Mobocertinib is a small molecule tyrosine kinase inhibitor structurally similar to osimertinib (differs only by the presence of an additional isopropyl ester group). Its molecular target is epidermal growth factor receptor (EGFR) bearing mutations in the exon 20 region. Mobocertinib is an irreversible kinase inhibitor, forming a covalent bond with the cysteine 797 in the EGFR active site, leading to sustained inhibition of EGFR enzymatic activity. The irreversible binding leads to increased potency via higher affinity binding, more sustained EGFR kinase activity inhibition, and greater overall selectivity, as only a limited number of other kinases possess a cysteine in the equivalent position.

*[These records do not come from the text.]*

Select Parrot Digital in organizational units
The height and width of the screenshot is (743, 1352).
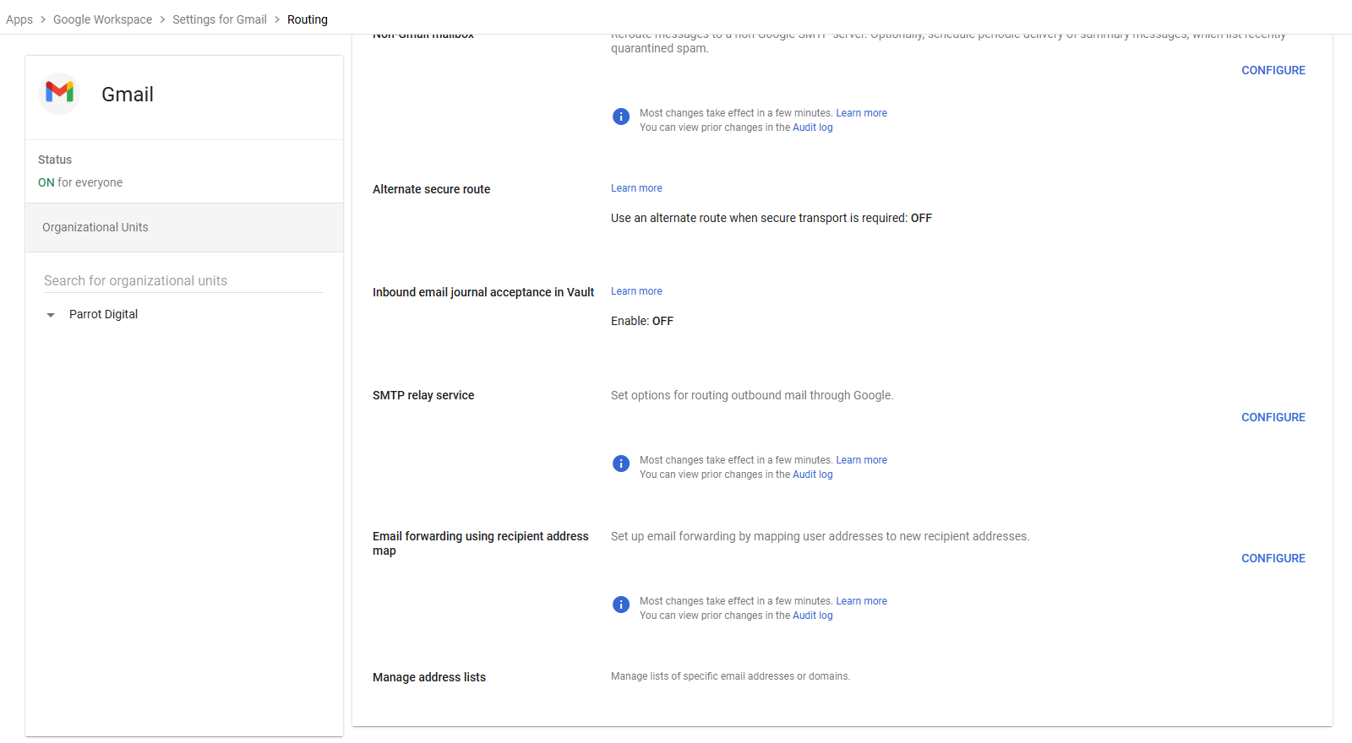pyautogui.click(x=103, y=314)
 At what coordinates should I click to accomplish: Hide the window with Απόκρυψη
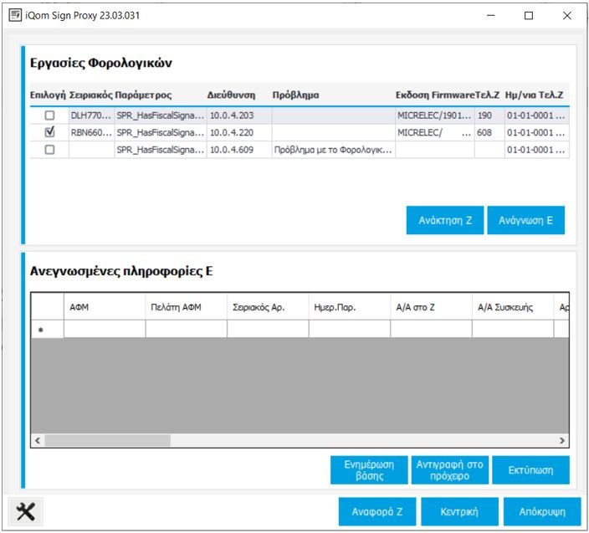click(541, 512)
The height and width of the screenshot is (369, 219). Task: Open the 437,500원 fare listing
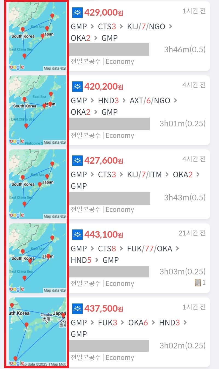[x=104, y=309]
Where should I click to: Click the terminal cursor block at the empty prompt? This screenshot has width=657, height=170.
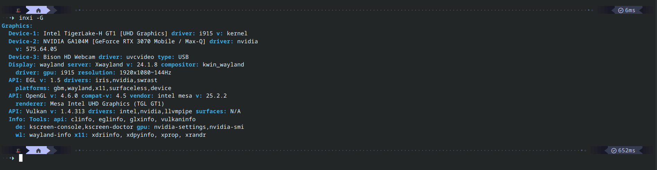pos(21,158)
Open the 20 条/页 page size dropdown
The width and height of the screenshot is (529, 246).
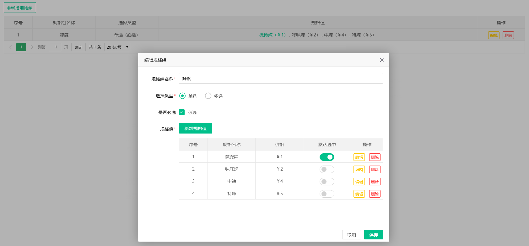click(x=117, y=47)
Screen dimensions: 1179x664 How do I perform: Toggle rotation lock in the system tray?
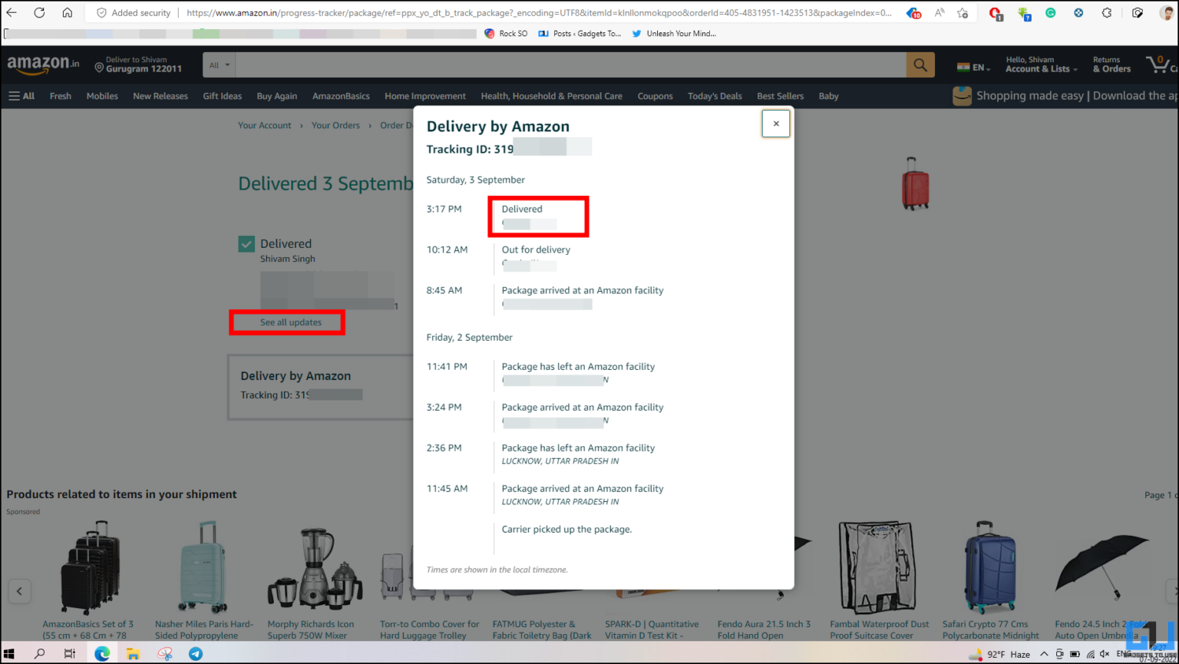tap(1059, 654)
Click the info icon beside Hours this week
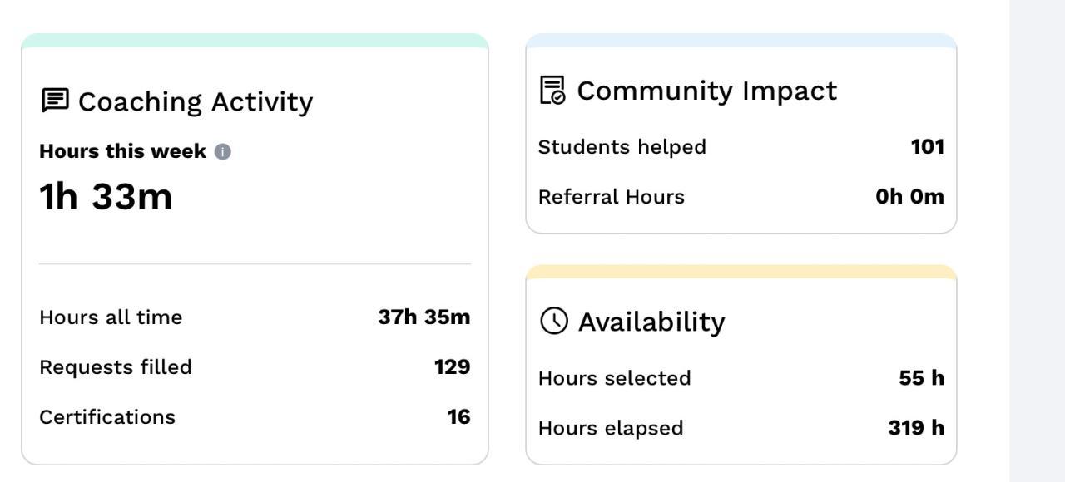1065x482 pixels. tap(223, 152)
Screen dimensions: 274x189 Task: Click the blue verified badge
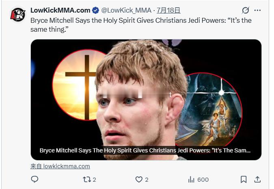(95, 10)
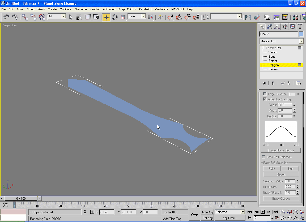This screenshot has height=222, width=306.
Task: Uncheck Affect Backfacing option
Action: tap(265, 99)
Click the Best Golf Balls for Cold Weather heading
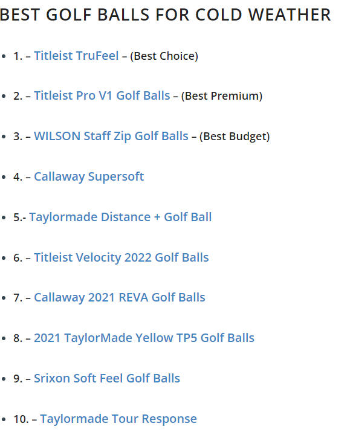 [166, 15]
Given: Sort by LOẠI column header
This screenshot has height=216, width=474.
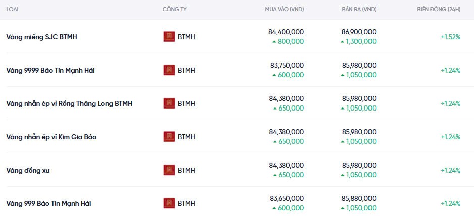Looking at the screenshot, I should [x=12, y=10].
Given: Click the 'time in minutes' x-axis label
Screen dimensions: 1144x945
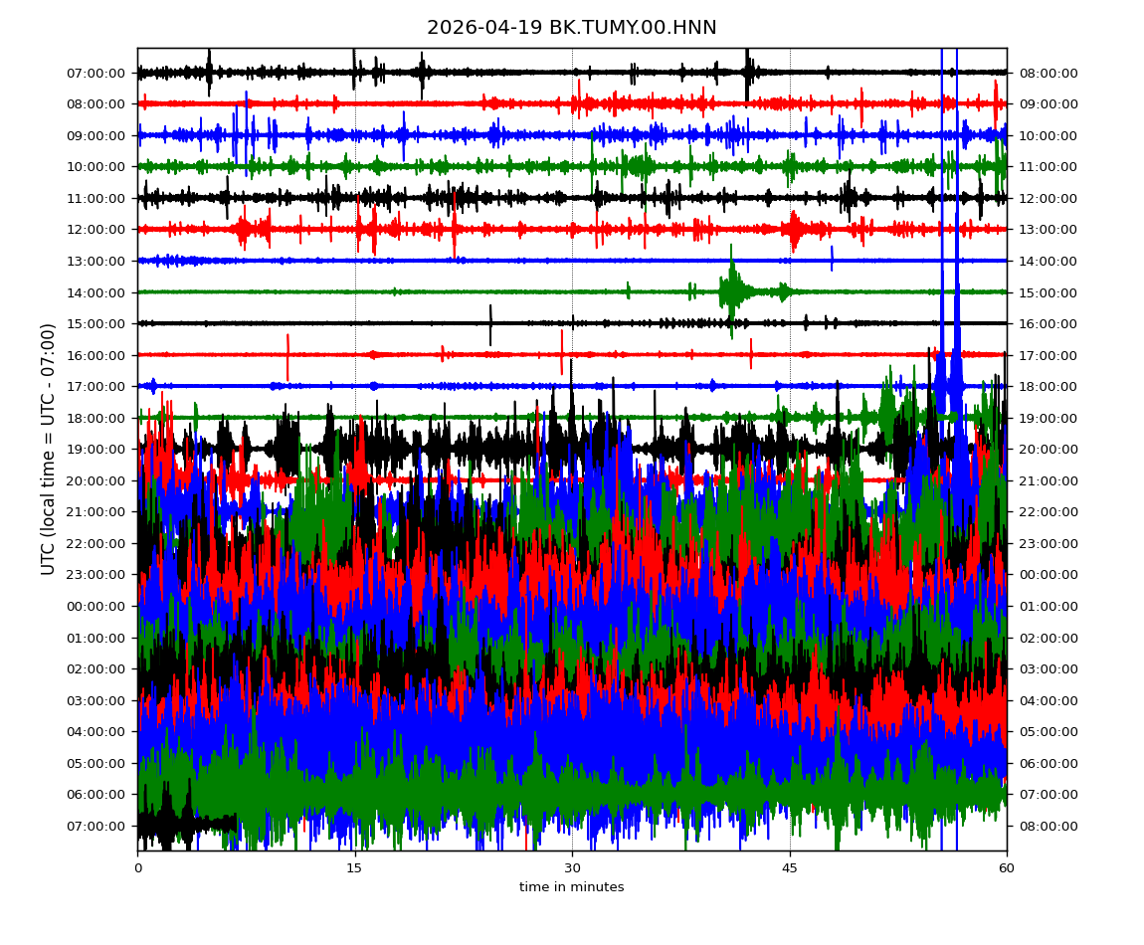Looking at the screenshot, I should [571, 887].
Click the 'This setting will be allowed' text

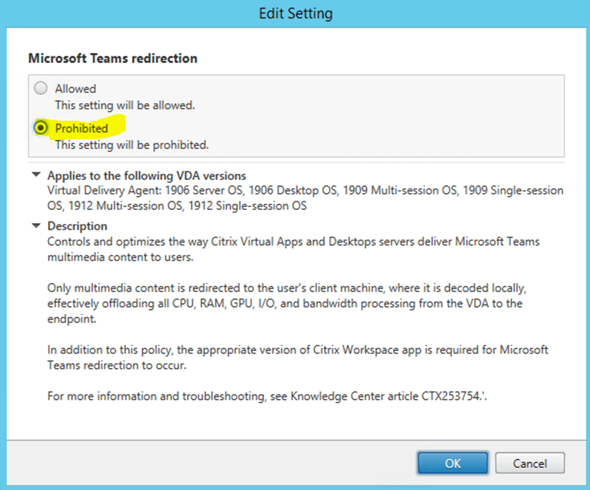coord(125,106)
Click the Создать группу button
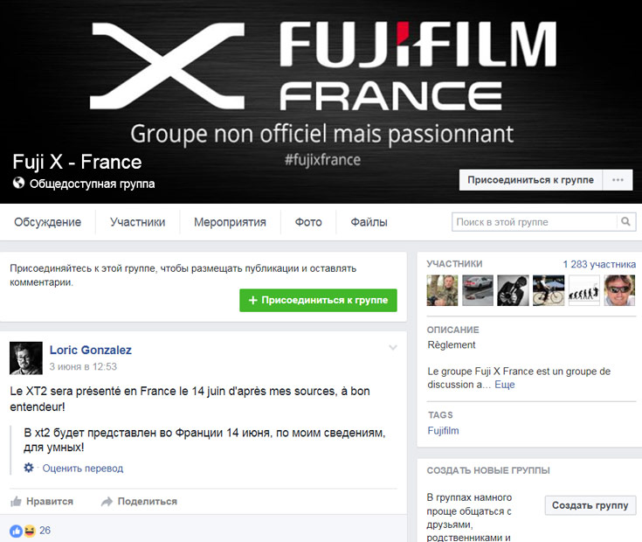Viewport: 642px width, 542px height. [x=590, y=505]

Mobocertinib was approved for medical use in the United States in September 2021. It is a first-in-class oral treatment to target EGFR Exon20 insertion mutations.

== Medical uses ==
Mobocertinib is indicated for adults with locally advanced or metastatic non-small cell lung cancer (NSCLC) with epidermal growth factor receptor (EGFR) exon 20 insertion mutations, as detected by an FDA-approved test, whose disease has progressed on or after platinum-based chemotherapy.

== Mechanism of action ==
Mobocertinib acts to inhibit EGFR exon 20 insertion mutations at a lower concentration than it does on wild-type proteins.

== Pharmacokinetics ==
The volume of distribution of Mobocertinib at steady state is 3,509 L. The mean oral bioavailability of Mobocertinib is 37%. The median Tmax is 4 hours. The average half-life of Mobocertinib and its metabolites is 18 hours. Mobocertinib is metabolized by CYP3A enzymes.

== Warnings ==
Mobocertinib may increase the chance of QTC prolongation, specifically Torsades de Pointes which can be fatal.

== Adverse effects ==
More serious side effects of Mobocertinib may include agitation, bloating of the eyes, lips, feet, blurred vision, coma, decreased urine output, headache, hostility, diarrhea, depression, dizziness, fainting, lethargy, anxiety, nausea, seizures, weight gain, fatigue as well as edema. Other side effects which may be less frequent are: chills, cough, dilated neck veins, ill-feeling and trouble with breathing. Other notable side effects of taking Mobocertinib are: having an acidic stomach, heartburn, acidity, hair loss/thinning, bone pain, sore throat, stuffy nose, trouble swallowing, vomiting and weakness in hands and feet.

== History ==
Mobocertinib was studied in participants with previously treated metastatic non-small cell lung cancer with EGFR exon 20 insertions.

The FDA granted the application for mobocertinib orphan drug designation.